PROBLEM DESCRIPTION =
Render the data from the line containing "You are a computer-use" through the line containing "tap(406, 40)" as a two-column CSV with the headers instruction and response, one row for each item: put its text and its answer each in a single quoted field, replace line breaks with spaces, and leave the pictures out.

SUPPLIED RECORDS =
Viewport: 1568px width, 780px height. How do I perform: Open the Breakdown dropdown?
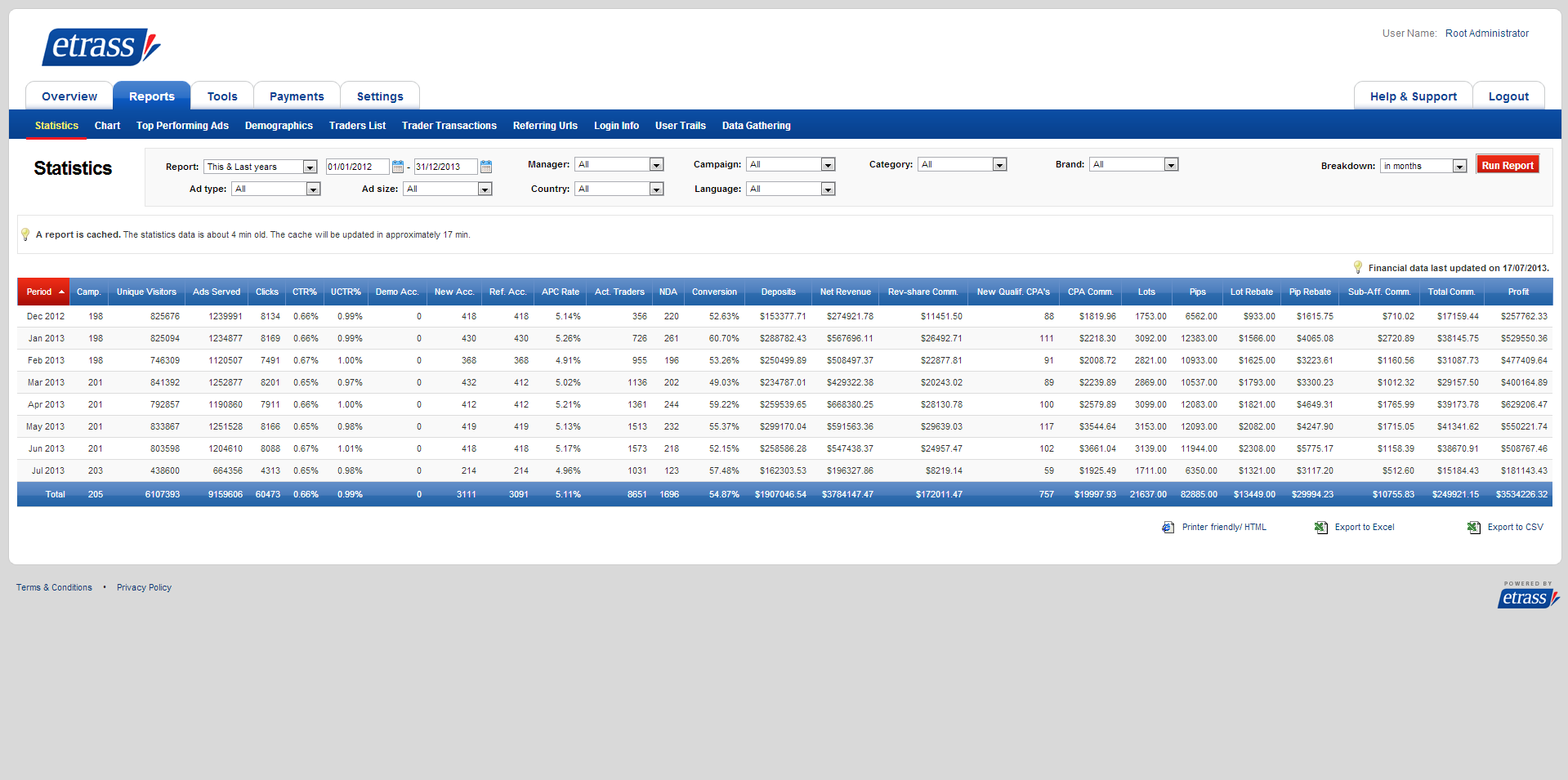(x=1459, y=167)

==

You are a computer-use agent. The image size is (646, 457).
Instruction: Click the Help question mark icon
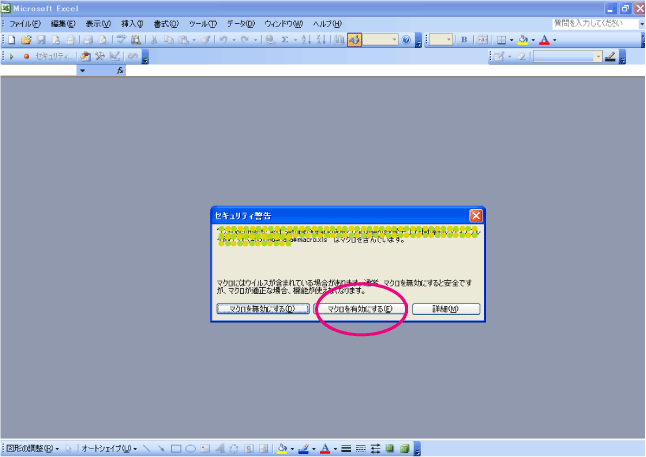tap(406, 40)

COMPLETE ANSWER =
instruction,response
"You are a computer-use agent. The image size is (646, 457). Instruction: Click the Help question mark icon","tap(406, 40)"